— begin Material provided —

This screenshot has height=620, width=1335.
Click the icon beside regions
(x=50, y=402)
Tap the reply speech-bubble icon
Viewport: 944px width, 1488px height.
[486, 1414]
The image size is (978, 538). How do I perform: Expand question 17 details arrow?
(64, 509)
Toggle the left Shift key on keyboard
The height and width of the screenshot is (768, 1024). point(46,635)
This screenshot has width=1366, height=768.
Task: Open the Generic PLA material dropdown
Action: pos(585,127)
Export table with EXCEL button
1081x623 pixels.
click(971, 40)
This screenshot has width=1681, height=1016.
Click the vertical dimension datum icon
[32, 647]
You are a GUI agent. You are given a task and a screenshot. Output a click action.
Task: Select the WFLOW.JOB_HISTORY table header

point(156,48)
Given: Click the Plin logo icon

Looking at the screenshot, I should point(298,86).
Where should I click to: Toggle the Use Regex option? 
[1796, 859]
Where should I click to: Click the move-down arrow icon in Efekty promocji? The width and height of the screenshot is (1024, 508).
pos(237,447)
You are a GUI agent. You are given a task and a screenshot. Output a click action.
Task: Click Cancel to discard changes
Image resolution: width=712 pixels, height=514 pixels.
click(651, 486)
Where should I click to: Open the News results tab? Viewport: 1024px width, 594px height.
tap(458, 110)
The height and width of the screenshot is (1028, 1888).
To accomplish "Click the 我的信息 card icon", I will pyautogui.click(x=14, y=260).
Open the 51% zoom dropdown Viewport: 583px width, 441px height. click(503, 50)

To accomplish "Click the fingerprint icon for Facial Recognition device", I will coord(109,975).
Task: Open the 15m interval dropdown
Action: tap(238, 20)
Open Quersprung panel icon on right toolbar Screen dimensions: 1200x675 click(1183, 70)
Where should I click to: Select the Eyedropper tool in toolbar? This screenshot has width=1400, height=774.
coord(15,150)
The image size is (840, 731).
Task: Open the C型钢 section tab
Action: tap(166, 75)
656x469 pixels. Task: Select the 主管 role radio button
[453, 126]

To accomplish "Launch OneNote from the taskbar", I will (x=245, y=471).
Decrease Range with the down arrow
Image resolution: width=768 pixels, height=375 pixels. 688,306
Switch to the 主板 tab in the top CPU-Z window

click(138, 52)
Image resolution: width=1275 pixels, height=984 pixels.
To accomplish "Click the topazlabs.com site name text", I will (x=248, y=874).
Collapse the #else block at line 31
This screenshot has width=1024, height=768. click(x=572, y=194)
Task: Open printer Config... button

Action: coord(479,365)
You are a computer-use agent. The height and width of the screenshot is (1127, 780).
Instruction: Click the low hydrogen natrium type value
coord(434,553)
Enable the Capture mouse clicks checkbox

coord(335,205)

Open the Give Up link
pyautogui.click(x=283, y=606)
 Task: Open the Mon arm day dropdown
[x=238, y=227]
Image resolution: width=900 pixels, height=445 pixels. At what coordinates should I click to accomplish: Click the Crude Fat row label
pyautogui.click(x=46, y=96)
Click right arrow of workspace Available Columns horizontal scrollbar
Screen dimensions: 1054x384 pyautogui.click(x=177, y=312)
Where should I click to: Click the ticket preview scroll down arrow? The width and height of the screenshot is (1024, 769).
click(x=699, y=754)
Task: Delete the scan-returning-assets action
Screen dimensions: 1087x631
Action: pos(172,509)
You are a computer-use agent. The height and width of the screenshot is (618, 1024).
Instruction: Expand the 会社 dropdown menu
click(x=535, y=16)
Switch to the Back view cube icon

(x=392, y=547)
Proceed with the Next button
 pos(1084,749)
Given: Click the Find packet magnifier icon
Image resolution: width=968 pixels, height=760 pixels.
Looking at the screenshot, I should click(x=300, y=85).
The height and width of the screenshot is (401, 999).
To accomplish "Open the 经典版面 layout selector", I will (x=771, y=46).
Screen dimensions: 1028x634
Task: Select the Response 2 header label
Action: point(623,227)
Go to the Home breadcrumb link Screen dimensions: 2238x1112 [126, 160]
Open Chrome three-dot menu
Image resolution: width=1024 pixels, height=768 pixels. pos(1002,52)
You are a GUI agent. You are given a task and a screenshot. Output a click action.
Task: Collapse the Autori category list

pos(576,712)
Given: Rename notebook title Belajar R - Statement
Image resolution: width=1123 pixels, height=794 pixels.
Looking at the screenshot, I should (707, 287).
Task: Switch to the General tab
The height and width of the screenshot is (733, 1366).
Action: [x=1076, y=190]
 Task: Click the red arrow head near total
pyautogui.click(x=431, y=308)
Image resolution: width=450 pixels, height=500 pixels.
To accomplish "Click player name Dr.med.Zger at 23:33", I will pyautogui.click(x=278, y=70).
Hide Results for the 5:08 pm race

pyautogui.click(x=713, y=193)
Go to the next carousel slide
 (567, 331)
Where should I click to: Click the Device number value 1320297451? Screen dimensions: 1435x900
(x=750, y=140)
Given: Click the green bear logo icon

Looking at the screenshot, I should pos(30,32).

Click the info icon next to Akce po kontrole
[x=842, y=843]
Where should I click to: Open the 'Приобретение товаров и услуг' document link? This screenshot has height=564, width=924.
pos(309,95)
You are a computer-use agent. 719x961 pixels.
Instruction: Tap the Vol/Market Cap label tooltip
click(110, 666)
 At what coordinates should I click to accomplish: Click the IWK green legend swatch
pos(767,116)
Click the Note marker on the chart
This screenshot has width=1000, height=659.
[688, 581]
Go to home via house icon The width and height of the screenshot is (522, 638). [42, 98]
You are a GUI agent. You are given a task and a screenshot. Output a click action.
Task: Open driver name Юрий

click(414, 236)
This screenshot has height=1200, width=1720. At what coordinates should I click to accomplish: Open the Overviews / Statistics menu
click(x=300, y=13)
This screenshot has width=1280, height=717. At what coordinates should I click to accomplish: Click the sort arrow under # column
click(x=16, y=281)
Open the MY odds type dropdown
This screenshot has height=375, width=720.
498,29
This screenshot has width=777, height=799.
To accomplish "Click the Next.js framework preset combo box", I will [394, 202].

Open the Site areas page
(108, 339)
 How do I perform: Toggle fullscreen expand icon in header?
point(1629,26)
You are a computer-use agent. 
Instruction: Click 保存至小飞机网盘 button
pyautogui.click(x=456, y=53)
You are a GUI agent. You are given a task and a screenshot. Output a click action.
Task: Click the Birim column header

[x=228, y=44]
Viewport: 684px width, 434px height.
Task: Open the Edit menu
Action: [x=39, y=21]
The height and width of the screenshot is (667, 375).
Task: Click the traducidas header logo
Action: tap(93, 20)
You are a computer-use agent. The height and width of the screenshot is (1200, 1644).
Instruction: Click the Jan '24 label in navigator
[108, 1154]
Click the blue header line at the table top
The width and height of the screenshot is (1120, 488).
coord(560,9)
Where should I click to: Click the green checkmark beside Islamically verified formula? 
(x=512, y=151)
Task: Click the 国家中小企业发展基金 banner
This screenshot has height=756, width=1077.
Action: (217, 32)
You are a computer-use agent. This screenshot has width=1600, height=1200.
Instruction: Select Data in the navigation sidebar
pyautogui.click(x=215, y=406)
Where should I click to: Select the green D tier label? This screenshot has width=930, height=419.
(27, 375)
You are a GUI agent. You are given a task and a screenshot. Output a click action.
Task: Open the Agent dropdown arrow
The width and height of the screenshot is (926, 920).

— end Material provided —

Print the data again unchanged, starting at the line that contains "This screenshot has width=777, height=799." and ending after the line that contains "pyautogui.click(x=456, y=53)".

Finished exercise
This screenshot has width=777, height=799.
To accomplish "Click the Next.js framework preset combo box", I will [394, 202].

Open the Site areas page
(108, 339)
 How do I perform: Toggle fullscreen expand icon in header?
point(1629,26)
You are a computer-use agent. 
Instruction: Click 保存至小飞机网盘 button
pyautogui.click(x=456, y=53)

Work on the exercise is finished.